Where to Look on the Right Bank
For readers who track En Primeur for the discoveries rather than the trophies, the limestone Right Bank is where the value sits this year. Château La Gaffelière and Beau-Séjour Bécot in Saint-Émilion drew the cleanest praise from the iDealwine tastings; both estates own the soils that buffered the drought. In Pomerol, where the report cards were more cautious, Château Nénin and Château Rouget held their texture without the heaviness that afflicted lesser sites. Château Taillefer, lower in the Pomerol hierarchy, typically lands in a sub-€40 in-bond bracket on release. None of these are speculative; all of them are wines that an attentive cellar should already know.

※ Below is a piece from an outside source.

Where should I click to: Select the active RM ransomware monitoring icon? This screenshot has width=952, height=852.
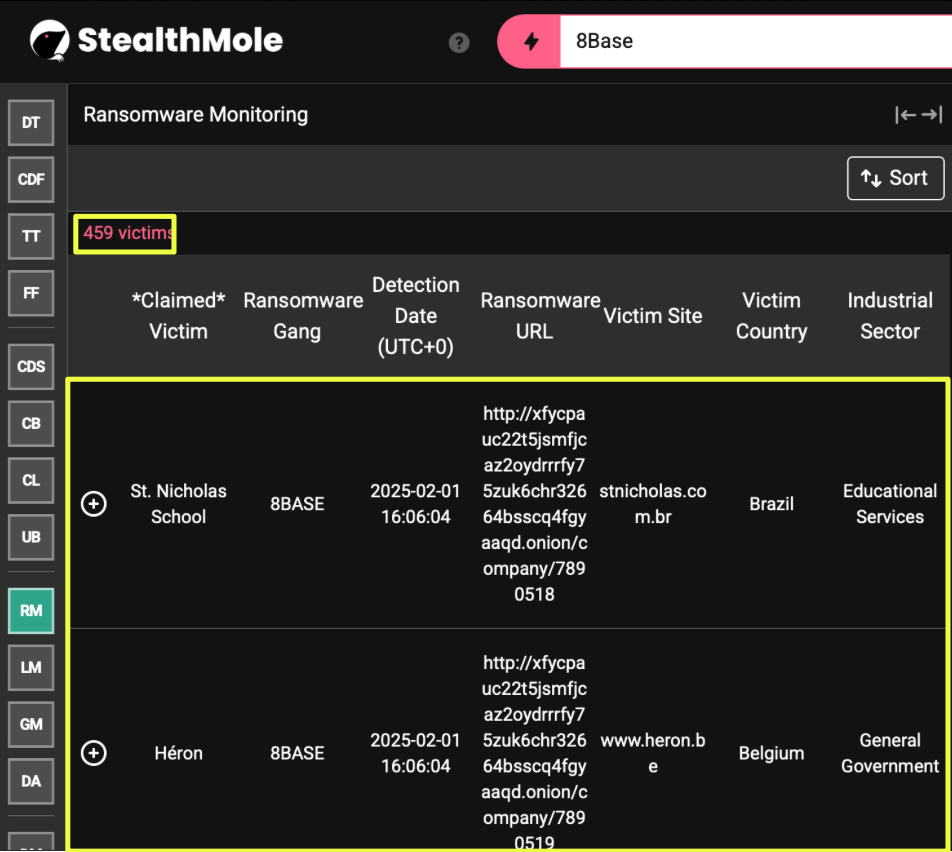[31, 611]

The Médoc, for those buying cabernet, will reward the same patience. Pontet-Canet and Beychevelle have historically been among the earliest Médoc releasers, with value-tier names like Lafon-Rochet often following; the speed and confidence of those opening tranches will signal how the rest of the campaign moves. Watch the discount to 2024, not the discount to back vintages.
The Verdict That Arrives in Two Parts
The 2025 vintage is two judgments awaiting a single answer. The first is editorial, and it has largely been delivered: at the top of the appellation, this is the best Bordeaux since 2019, and it carries a profile that is chalky, saline, and fresh, and that flatters a generation of readers who have moved on from the high-alcohol Bordeaux of the early 2010s. The second judgment is commercial, and it does not belong to the critics. It belongs to the châteaux who set the opening prices, the merchants who decide whether to take their allocations, and the buyers who decide whether the discount has finally returned. By the end of June, the verdict will be in. For now, the campaign is worth watching the way one watches a long match settle in its final set.